26.
The number of victims at Sandy Hook Elementary School in Newtown.
26 angels inspiring 26 acts of kindness.
Except there were 28 souls lost that day.
Because I count the mother of the shooter and even the shooter himself.
After much reflection and some passage of time, I wanted to post about the number 26 and the other two. Of course, I am not a family member of any of the victims and would totally understand and respect if they couldn't bear to mention their loved ones in the same breath as the shooter. Just as families of victims at Columbine, Aurora, Virginia Tech, even Oklahoma City and September 11 focus on the lost innocents and not the criminal perpetrators, so it is right that the families of Newtown do, too.
But I am speaking of and to those of us who are unrelated bystanders, witnesses you may say, of this tragedy, for whom this loss while intense and painful is not personal. For it is we who are spared the emotional trauma of the shocking loss of a loved one, we who have the distance from the tragedy needed to reflect upon it at large. As a religious person, following the principles of Unitarian Universalism which focus on the inherent worth and dignity of all people as well as the inter-connectedness of all life, I cannot forget the shooter or his mother. And while the majority of my thoughts and prayers and tears are with and for the lost first graders and their teachers and all of their families, friends, and community, as well as with the first responders, I have also been thinking of the other two.

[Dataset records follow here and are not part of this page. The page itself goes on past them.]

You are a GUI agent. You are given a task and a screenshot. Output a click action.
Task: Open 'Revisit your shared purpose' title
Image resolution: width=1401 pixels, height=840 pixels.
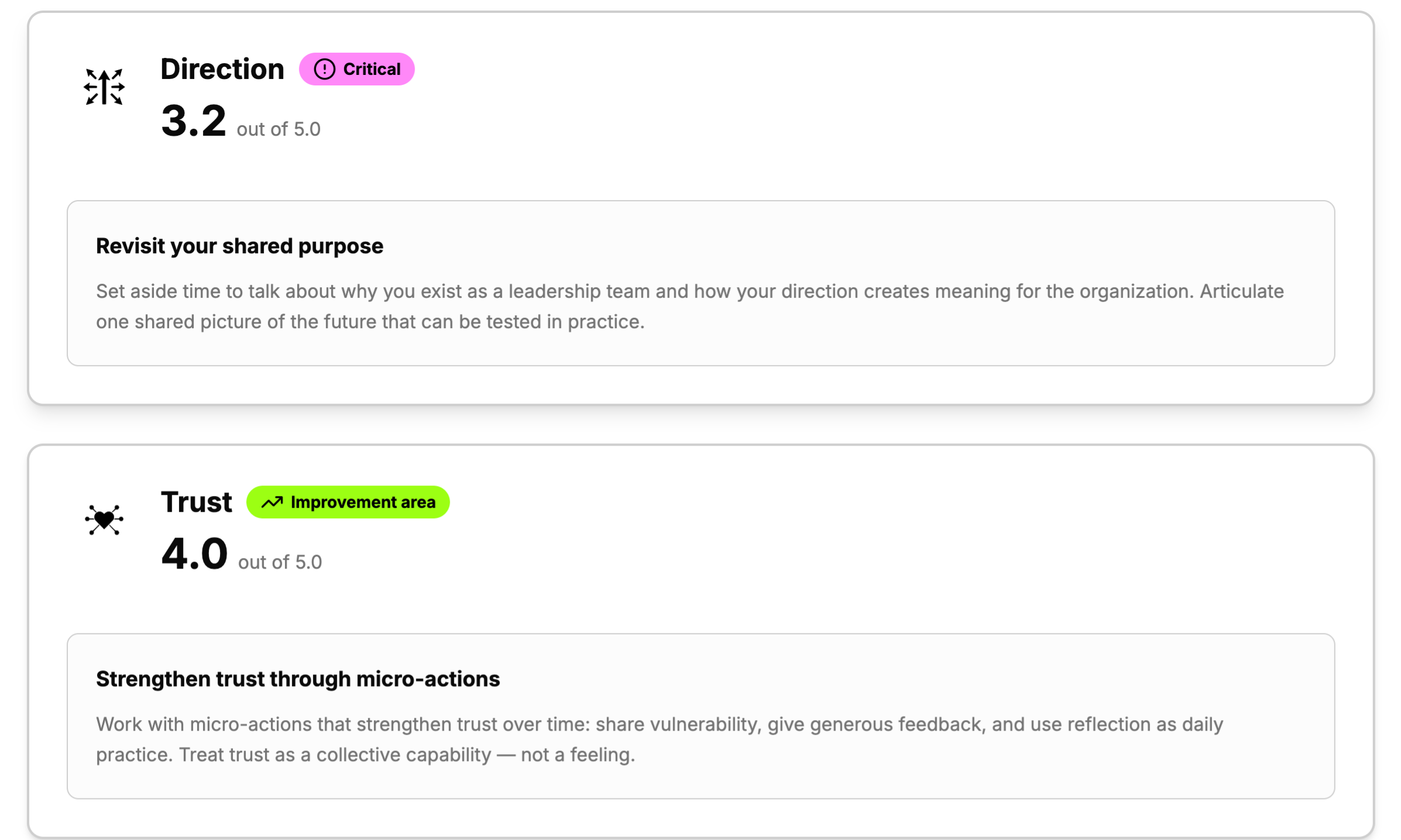[x=240, y=246]
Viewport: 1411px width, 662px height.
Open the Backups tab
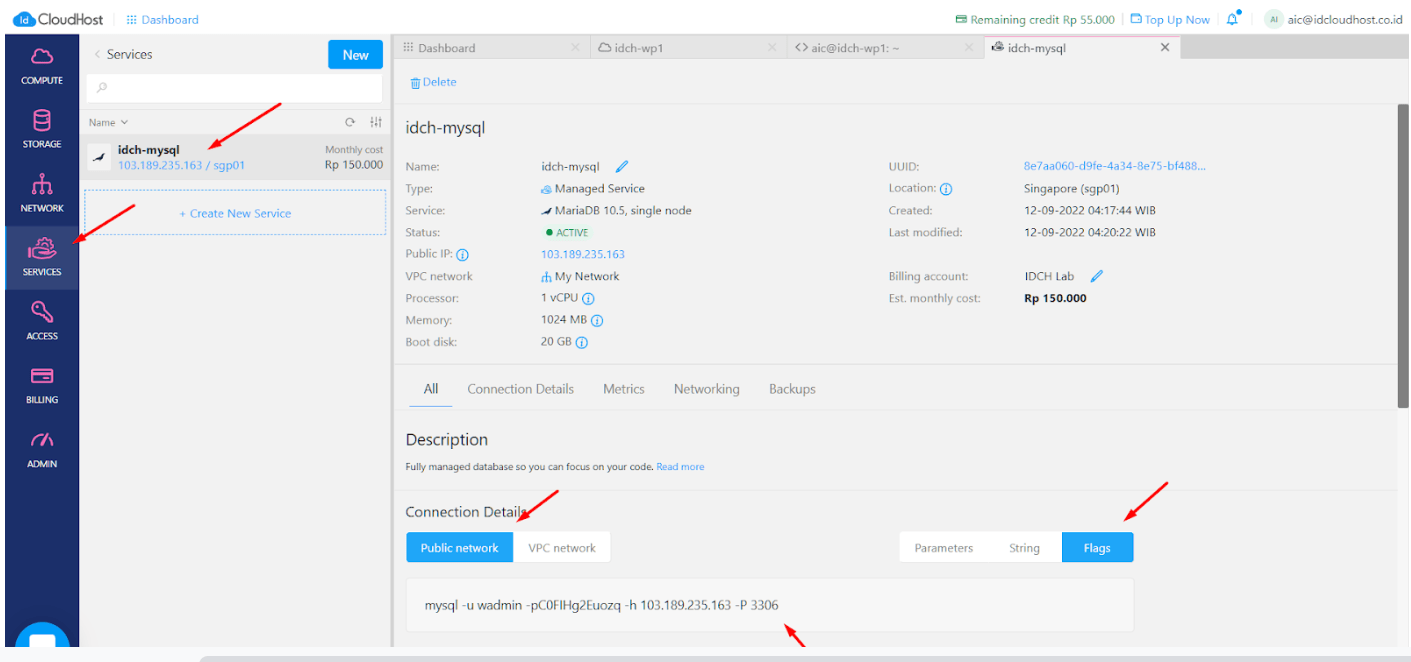792,389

I cannot blame the shooter's mother for her own death nor for the actions of her son, even if the guns were hers and she knew of his mental health challenges. As for her son, about whom I know very little, I do recognize how he must have been so alienated from the human community and from his own worth and dignity to take the lives of children, teachers, his mother, and himself. While this in no way explains, excuses, or condones his actions, it allows me to feel compassion for him and for her and for their family and friends.
And compassion is what we need right now, for the victims, the survivors, and ourselves, as we begin to heal and especially as we begin to engage with the issues that contributed to this tragedy such as gun control and mental health treatment. Separating the shooter and his mother as the "other," as evil, as undeserving of compassion, even as somehow inhuman, only serves to create an illusion of safety, albeit one that we, especially parents, would very much like to embrace right now. If he is an example of evil, we can condemn, hate, even erase him. Then we do not have to address the very human circumstances, within all of us to some degree, that led to this tragedy; we do not have to recognize or admit our own complicity in this violence, however minimal or indirect via gun and healthcare laws, media and culture, etc.
But it is through compassion for all of the lost souls, all 28 of them that day, that we as both individuals and as a society will perhaps come one step closer to healing from this tragedy and to preventing another similar one.